Now, we will show that the number of columns remaining \(((n+1) - \ell _1 - \ell _0)\) is at least one fewer than the number of rows \((m+1)\). The number of columns remaining is

$$\begin{aligned} (n+1) - \ell _1 - \ell _0&\le (n+1) - (th-m) - (n-th+1)\\&= n + 1 - th + m - n + th -1 = m. \end{aligned}$$

Furthermore, if \(m + 1 > (n+1) - \ell _1 - \ell _0 + 1\), then there must be two identical rows, one of which can be removed. Therefore, after removing the columns, removing duplicate rows and adding a column of 1’s, \(\varvec{M}^+_{f^{th}_{m,n}}\) has the form of a (non-singular) lower triangular matrix with 1’s in each lower triangular entry and dimension \((n+ 2 - \ell _1 - \ell _0) \times (n+ 2 - \ell _1 - \ell _0)\).

4.1 Implementing the Dealer and \(F^{\mathsf {th}, n/2+1}_{\mathsf {Recon}, S, p}\)

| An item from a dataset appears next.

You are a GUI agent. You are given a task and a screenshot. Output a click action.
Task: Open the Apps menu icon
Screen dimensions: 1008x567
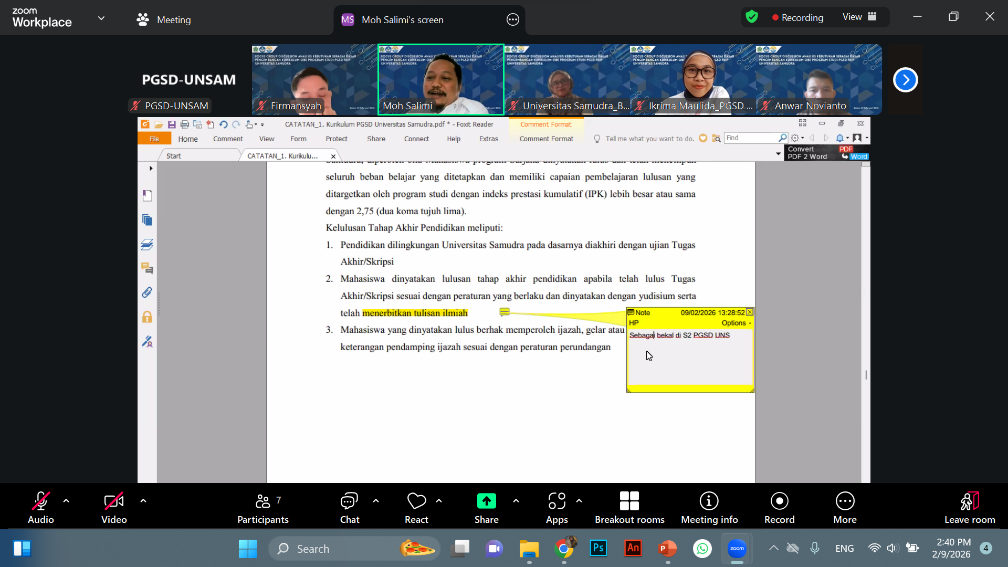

Implementing the Dealer proceeds almost the same as the case of n/2 or fewer corruptions described in Sect. 3.1. The only differences are that we use a different access structure for the inner/outer secret-sharing schemes. Specifically, in round r, party \(P_j\) learns a share in a secret sharing scheme for access structure \(\mathcal {A}_{R, R', n'-z, 2n}\), for every \(R' \subseteq R\), \(n' \in [n], z \in \{0, \ldots , n'\}\) (we call these \(P_j\)’s shares of the inner secret-sharing scheme).

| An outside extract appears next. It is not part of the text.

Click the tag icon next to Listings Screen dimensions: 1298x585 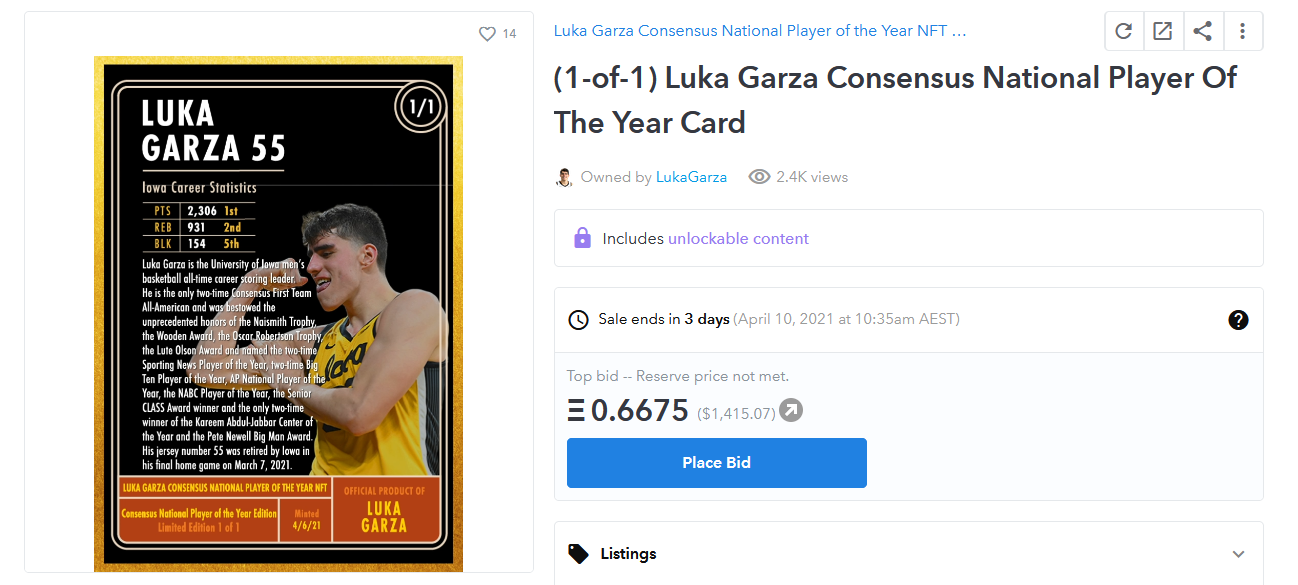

For each round, the shares of each party \(P_j\) are then shared in a special 2-out-of-2 secret-sharing scheme, where \(P_j\) gets one of the two shares (called the mask). In addition, all parties (including \(P_j\)) receive shares in a \(n/2+2\)-out-of-n Shamir secret-sharing scheme of the other share of the 2-out-of-2 secret sharing. We call the resulting secret-sharing scheme the outer \((n/2+2)\)-out-of-n scheme (since \(n/2+1\) parties and the holder of the mask are needed to reconstruct the secret).

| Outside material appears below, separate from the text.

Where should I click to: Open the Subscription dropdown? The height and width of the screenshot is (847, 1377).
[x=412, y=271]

To implement ideal functionality \(F^{\mathsf {th}, n/2+1}_{\mathsf {Recon}, S, p}\), when \(F^{\mathsf {th}, n/2+1}_{\mathsf {Recon}, S, p}\) is run in Step 4, not all parties remaining in the sets S and \(S'\) are necessarily honest. However, our restriction on \(n \ge 8\) ensures that S and \(S'\) contains an honest majority. Therefore, \(F^{\mathsf {th}, n/2+1}_{\mathsf {Recon}, S, p}\) can be implemented with a fully secure protocol (with fairness and guaranteed output delivery). When \(F^{\mathsf {th}, n/2+1}_{\mathsf {Recon}, S, p}\) is run in Step 5, there may not be an honest majority, and the same approach from the previous section (Sect. 3.1) works.